*Task prompt*
Rewrite the passage of the recipe-site text from "So here are" up to and including "in very handy!", substituting "sentimental essays" for "kitsch essays".

━━━━━ Text excerpt

It is a well-known and popular fact that the internet became as popular as it has chiefly because of how easy it made it for just about anyone to access new and exciting recipes through email, newsgroups, and Gopher. Of course, with the arrival of graphical web browsers and the upstart HTTProtocol, those new and exciting (text-based) recipes were largely abandoned for new and exciting (graphical) pornography.


To survive this, today's modern recipe websites are almost exclusively comprised of lengthy contrived backstories through which the hungry reader must wade in the hope of finding an actual recipe at the end. These dubious and irrelevant tracts of text exist so that the paid-sponsorship advertisments have somewhere to sit and the behavioural telemetry trackers have something to track. These blocks of bloviation are also frequently fleshed out with titillating photographs of food: plump dishes and ripe ingredients, dripping with shiny glazes and oozing flavour at you.


You might feel that such pictures, injected with folksy back-stories, are there to inspire you to cook -- if not also to live -- like the recipe's author. Unfortunately the real effect, as with most of what you see on the web these days, is to squash your (perfectly normal) reality right up close against the (quite extraordinary) carefully crafted fictional reality of the recipe-land, and that is not an ingredient for a healthy life in anyone's book. And of course, it's all there and it works very well, to try and sell people things or to soak up their information so it can be sold to someone, whereas all you really wanted was to try something different for dinner.


So here are recipes stripped of their kitsch essays, glamorous photographs, and social media trackers. Cook them how you like and enjoy whatever comes out at the end: it's all yours! A recipe here only goes up once I have cooked and enjoyed it myself several times, but there's no accounting for taste. So if you cook something and it's good then let me know. If it's awful, well, that's what you get for trusting the internet.


Addendum: since writing this, a great tool called 'Plain Old Recipe' has appeared, which takes horribly over-wrought web recipes and returns the plain text recipe, distilled and stripped of crap. I think it will come in very handy!

━━━━━━━━━━
━━━━━ Given data

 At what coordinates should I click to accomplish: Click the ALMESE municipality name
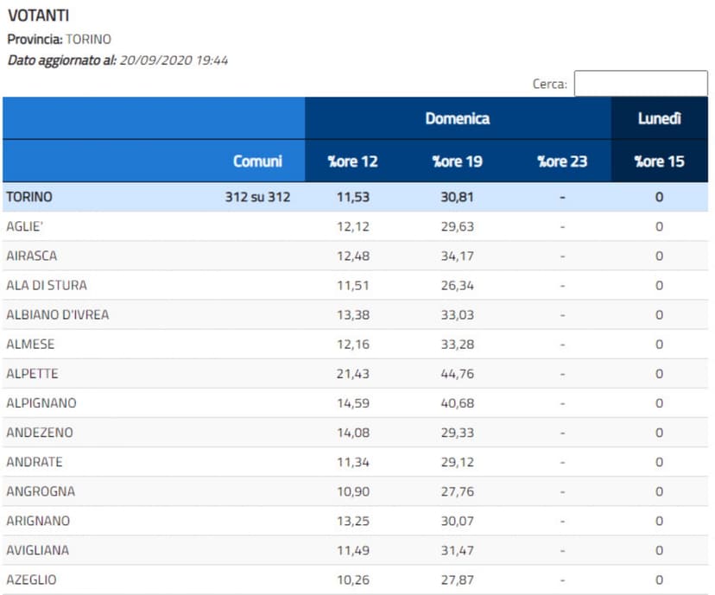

━━━━━━━━━━

*Answer to this problem*
So here are recipes stripped of their sentimental essays, glamorous photographs, and social media trackers. Cook them how you like and enjoy whatever comes out at the end: it's all yours! A recipe here only goes up once I have cooked and enjoyed it myself several times, but there's no accounting for taste. So if you cook something and it's good then let me know. If it's awful, well, that's what you get for trusting the internet.


Addendum: since writing this, a great tool called 'Plain Old Recipe' has appeared, which takes horribly over-wrought web recipes and returns the plain text recipe, distilled and stripped of crap. I think it will come in very handy!